Dans la première partie de Tourbe, Emmanuel Merle évoque une longue marche dont le poème initial révèle le centre et la portée : " Être là. Toute une vie pleine ". Un être-au-monde vécu à travers le bouleversement que suscite en lui le paysage de l'ouest de l'Irlande, lieu de frontière où se rejoignent l'eau, la terre et " l'autre terre, la tourbe / cette pâte qui lève ". Entrer dans son temps cosmique et dans son espace peuplé d'une histoire souvent tragique, et tout devient signes pour celui qui les regarde et les interprète à la mesure d'un vécu-rêvé. L'empreinte des vies passées, les douleurs inscrites en ce sol et ses propres souvenirs du perdu font naître chez le poète le sentiment aigu de l'exil. Éprouvé tel un avant-dire, un avant-lieu, l'île devient le pays où l'enfance, " heureuse ou maudite ", se rejoue. Car à défaut de nous sauver, celle-ci peut seule nous donner la force d'espérer malgré la mort : " Nous irons encore au bois vibrant ", nous promet le poète. Et quand ses figures, père, mère et enfant, montagne, arbres et chien, ressurgissent dans leur gloire et dans leur poussière, nous avançons avec elles, " poussés dans le dos par la vie ".

La marche dans le paysage ouvre la mémoire, la vision et la langue. En Irlande le poète la vit à la fois comme remontée vers le passé - les morts " qui se soulèvent " sont ces hommes et ces enfants victimes d'une des grandes famines du XIXe siècle ainsi que l'atteste l'évocation de la croix dressée au bord du lac Doo Lough - et descente dans le présent puisqu'elle le renvoie à toutes les autres victimes que charrie notre époque. Le lyrisme sobre de son écriture, les images récurrentes du sang et de " la tourbe qui l'aspire ", affrontent les mystères de notre destinée, car, écrit-il, si " chaque nuit verse le sang du ciel / sur la terre ", chaque jour aussi la lumière, la parole du monde, / qui prononce nos ombres passantes / et nous identifie nous est offerte.

Dans le court poème central du recueil, il semble pourtant que la mélancolie gagne sur toute confiance. Et en même temps que le pas du poète, son souffle vital, ralentit, les vers libres se raccourcissent et se groupent en tercets sans ponctuation.

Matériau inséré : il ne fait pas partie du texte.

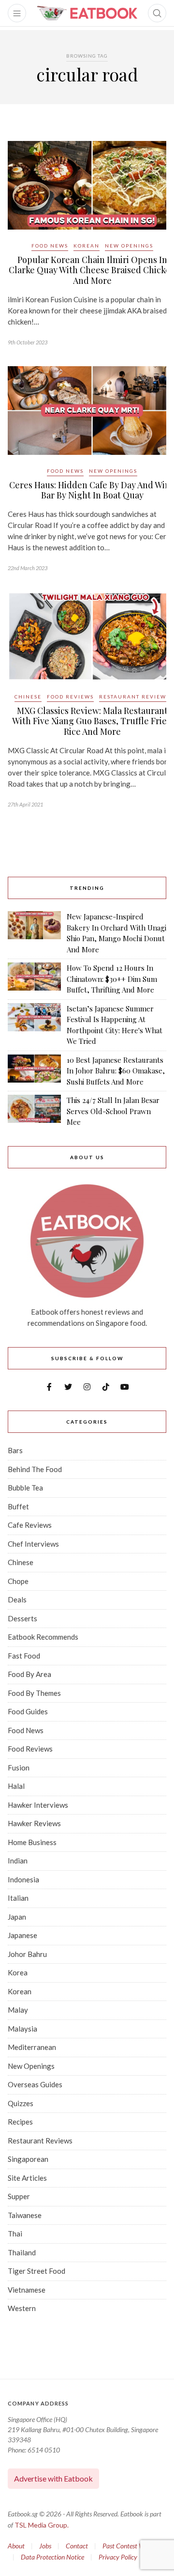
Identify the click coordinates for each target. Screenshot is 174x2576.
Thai (15, 2233)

L'Irlande devient une terre improbable, " désamarrée ", " une île des morts " qui finit elle-même par disparaître et la traversée de sa lande " un embourbement ". Le corps du narrateur contaminé se transforme à son tour, " pourrissant " et " tourbeux ". L'île des enfances paraît s'éloigner à jamais et c'est sur l'image, saisissante, d'un homme " dos au soleil / dans un cercueil ouvert comme une barque " que se clôt cette partie à la tonalité tragique, toujours à mi-chemin entre rêve et réalité.

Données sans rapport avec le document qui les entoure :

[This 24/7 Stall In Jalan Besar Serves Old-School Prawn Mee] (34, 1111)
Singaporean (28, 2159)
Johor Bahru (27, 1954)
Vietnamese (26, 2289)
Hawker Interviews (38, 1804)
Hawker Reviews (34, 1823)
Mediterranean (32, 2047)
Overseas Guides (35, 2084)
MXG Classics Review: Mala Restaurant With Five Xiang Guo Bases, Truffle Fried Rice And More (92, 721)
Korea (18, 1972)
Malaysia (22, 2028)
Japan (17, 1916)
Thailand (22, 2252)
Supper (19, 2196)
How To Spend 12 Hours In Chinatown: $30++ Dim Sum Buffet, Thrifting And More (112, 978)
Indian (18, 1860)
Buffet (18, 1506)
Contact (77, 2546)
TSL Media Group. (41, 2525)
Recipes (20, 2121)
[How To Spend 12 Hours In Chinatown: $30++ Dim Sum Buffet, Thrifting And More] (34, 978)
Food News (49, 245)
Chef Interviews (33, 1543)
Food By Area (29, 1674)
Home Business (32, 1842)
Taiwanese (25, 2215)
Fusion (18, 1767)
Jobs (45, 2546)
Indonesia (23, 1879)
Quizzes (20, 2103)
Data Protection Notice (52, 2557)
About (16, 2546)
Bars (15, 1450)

La mort qui vient d'être évoquée dans la concrétude du vivant devenant cadavre est bien l'absolu réel pour Emmanuel Merle, pour qui nulle île, nul ailleurs, n'existe : à l'homme, seule " Reste la terre ", intitulé de la troisième partie dont les vers libres retrouvent plus d'amplitude et une ponctuation mais sans italiques, la tonalité n'étant plus la même, presque apaisée, comme au-delà du désespoir. Le voyage reprend dans une Irlande au " ciel enroché ", mais d'une lumière où les morts et les vivants dansent et pleurent, ensemble pour cette éternité humaine dont parlait Jankélévitch. Le poète établit les liens entre les âges et les cultures en mettant en relation les anciens récits, les légendes celtes et la mythologie grecque qui offrent aux hommes leurs fables et leurs sagesses. Les noms de lieux et de dieux essaiment dans les vers et font lever en nous l'imaginaire et la puissance sonore de la nomination : Aran, Inis Môr, Moher, Cliften, Burren... L'humanité est Une : " La guerre de Troie a eu lieu en Irlande aussi ", nous dit le poète, et le royaume des morts d'Ulysse est une " waste land ". Si les anciens dieux partout " ont émigré ", si la terre est parfois " comme le fond d'un tableau abandonné ", nos mots pourtant continuent à résonner et " l'enfance reparle ". La beauté terrible, magique, du paysage réinvestit le poème. Le poète, qui avance à nouveau dans le présent de sa " plaine de tourbe ", de ses montagnes sous le ciel changeant, nous en brosse un tableau primitif et vivant. En peintre lettré, il note les variations de la lumière : sans fin, comme sont sans fin les migrations des hommes et des arbres sur cette île. En ce royaume voué aux eaux, à l'air et à la pierre il nous fait croire que les mots, plus nus, y circulent mieux, et que l'écart entre soi et le monde, entre soi et l'autre s'y amenuise jusque dans l'amour et la langue. La violence du vent force à " être deux pour rester debout ", nous confie-t-il. Et il remarque que là-bas, comme ici, les hommes qui se savent dans le passage dressent des cairns pour indiquer la direction à ceux qui viendront après. Tourbe, c'est autant l'aube que le crépuscule du monde.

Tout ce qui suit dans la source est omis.